# Frequentists Fight Back

Frequentist methods are sometimes described as “classical”, though most have only appeared in recent decades and new ones are under development as you read this. Whatever we call it, this branch of statistics is very much alive.

*Frequentist-leaning statisticians have numerous responses to Bayesian criticisms that may not be widely known. Broadly speaking, these rebuttals assert that Bayesian criticisms of Frequentist approaches rely on circular arguments, are self-refuting, rest mostly on semantics, or are mainly of interest to academics and irrelevant in practice. Below, I've briefly summarized the ones I’m aware of from memory and in my own words.*

What is "Bayesian"? The meaning of the term is often unclear. Is it objective Bayes, subjective Bayes, approximate Bayes, empirical Bayes, or all of the above? Are Bayesian networks Bayesian? Bayesian methods are complicated and confusing even to academic statisticians!

In the "true" Bayesian approach, priors should be set before looking at data. However, an important commandment of statistics is that we should look very closely at the data before analyzing it in depth in order to familiarize ourselves with it, as well as to clean it and set it up for our final analyses. Exploratory modeling is also common at this stage and sometimes essential. If our exploratory data analysis suggests our earlier choice of priors was misguided, do we simply ignore this?

The criticism that Frequentism is especially hard to explain is puzzling. Few people find anything about statistics intuitive. Moreover, explanations such as "if this research were conducted 100 times in exactly the same way, we would expect a difference this large or larger fewer than 5 times" are just bad explanations. It is not mandatory that Frequentism be explained in an obscure way. To put the shoe on the other foot, is "we generated 20,000 MCMC samples and discarded the first 10,000 as burn-in" clear to most people?

When comparing results purporting to demonstrate the superiority of Bayesian methods, mountains are sometimes made of rounding error.

Bayesian statistics treats the data as fixed whereas it usually is a sample and subject to sampling error. The data used affects results obtained from Bayesian methods too, though it is sometimes implied that, in contrast to Frequentism, it does not.

It is said that Bayesian statistics allows statisticians to be explicit about their uncertainty. But, typically we’re uncertain about our uncertainty and therefore cannot be explicit.

For many projects, statisticians do not have sufficient information to set priors and must use noninformative priors if they go the Bayesian route. In these cases, Bayesian and Frequentist solutions typically yield comparable results, though Bayesian approaches are normally more time-consuming. So, what’s the point in using Bayes?

------

▶ [Work order]: In the text on Frequentist responses to Bayesian criticisms, what kind of priors must statisticians use when they lack enough information to set priors but still take the Bayesian route?

▶ [Data]:
------

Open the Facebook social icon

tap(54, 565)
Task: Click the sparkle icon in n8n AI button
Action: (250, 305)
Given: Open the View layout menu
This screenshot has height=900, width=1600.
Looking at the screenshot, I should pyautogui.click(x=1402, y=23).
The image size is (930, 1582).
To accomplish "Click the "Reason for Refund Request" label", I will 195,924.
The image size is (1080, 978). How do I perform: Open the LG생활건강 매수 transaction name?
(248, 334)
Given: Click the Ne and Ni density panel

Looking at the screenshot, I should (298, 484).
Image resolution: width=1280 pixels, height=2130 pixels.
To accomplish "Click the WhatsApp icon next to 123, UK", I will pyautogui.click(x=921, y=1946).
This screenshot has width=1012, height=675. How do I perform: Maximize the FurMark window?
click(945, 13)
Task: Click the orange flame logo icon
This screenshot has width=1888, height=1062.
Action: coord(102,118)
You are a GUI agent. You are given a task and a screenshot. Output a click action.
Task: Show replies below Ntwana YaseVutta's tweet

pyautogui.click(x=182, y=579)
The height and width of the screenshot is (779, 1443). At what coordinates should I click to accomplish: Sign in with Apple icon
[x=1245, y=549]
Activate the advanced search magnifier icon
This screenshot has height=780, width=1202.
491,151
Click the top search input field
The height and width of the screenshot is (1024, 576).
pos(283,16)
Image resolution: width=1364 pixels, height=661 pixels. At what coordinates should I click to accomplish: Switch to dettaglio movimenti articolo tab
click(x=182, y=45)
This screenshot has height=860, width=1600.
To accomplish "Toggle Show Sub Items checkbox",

------

▶ [Response to the exercise]: Noninformative priors.